Are some ecosystem services incorrectly calculated as avoided costs?

Valuing ecosystem services is messy business. A valuation exercise must first clarify the philosophical framework used. The ecosystem services described in the Millennium Ecosystem Assessment (MA) clearly align with the anthropocentric and utilitarian philosophy adopted by mainstream economists (MA 2003). This philosophical origin is important for understanding the MA’s definition of ecosystem services. Recall that the MA defines ecosystem services as “the benefits that people obtain from ecosystems” (MA 2003). If ecosystem services are defined as benefits to people, then one must review how economists conceive of benefits.

Economists define benefits in terms of willingness to pay and consumer surplus. This description of benefits slightly diverges from everyday usage. As a result, users of the ecosystem services framework have attributed values to ecosystem functions that are misplaced. Proponents of ecosystem services frequently confuse avoided costs with benefits. The difference between these concepts is clear when one considers that the expenses associated with an infrastructure project are totally independent from the factors that determine willingness to pay or consumer surplus. Nevertheless, the confusion between avoided costs and benefits has persists.

The avoided cost method of valuation, if it can be considered a valuation method at all, estimates the value of an ecosystem service by calculating the cost of a human made substitute. The value of a wetland, for example, would be the cost of constructing and maintain a sewage treatment plant that performed similar services.

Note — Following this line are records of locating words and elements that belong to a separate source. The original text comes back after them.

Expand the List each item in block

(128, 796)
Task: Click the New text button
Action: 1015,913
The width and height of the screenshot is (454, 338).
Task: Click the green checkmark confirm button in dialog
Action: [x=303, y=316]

This mistaken logic is even used in the well known example of drinking water in New York City. In the 1990s New York City water managers needed to improve the quality of its drinking water to meet new EPA standards. The initial proposal planned for the construction of a new filtration plant at the cost of USD $6 to $8 billion, plus $300 million per year in maintenance (Chichilnisky & Heal 1998, National Research Council 2000). But city officials found it cheaper to invest in the protection of the Catskill watershed at only a fraction of the cost. The intellectual inconsistency is to claim that the value of the ecosystem service was the avoided cost of constructing the filtration plant, or the difference between the planned expense and the watershed management plan. Such a claim incorrectly adds expected costs to the benefits ledger. There is no question that the watershed protection approach used by New York City officials was a win-win solution for land conservation and municipal finance. This criticism only clarifies what may fairly be considered a quantifiable benefit of an ecosystem function.

The hydrologic service of “water damage mitigation” cited by Kate Brauman and colleagues (2007) is another example that confounds benefits and avoided costs. Flood damage is a cost associated with land development. When homeowners pay to repair damage after a flood, they are paying a cost associated with living near a river or the cost of increased peak flows provoked by impervious surfaces upstream. If homeowners more pay more or less, these expenses should not influence the benefits associated with river protection. The distinction between costs and benefits are critical, and yet this distinction is confused by distinguished leaders in the field publishing in well respected journals (Brauman et al. 2007).

The confusion between benefits and avoided costs is perhaps the most common mistake in the current discussion on ecosystem services. However this distinction should be made clear to maintain consistency and improve academic rigor. This may result in reducing the “benefits” frequently attributed to ecosystem services. The danger in this confusion is that proponents of ecosystem services are inadvertently overstating the value of ecosystem services.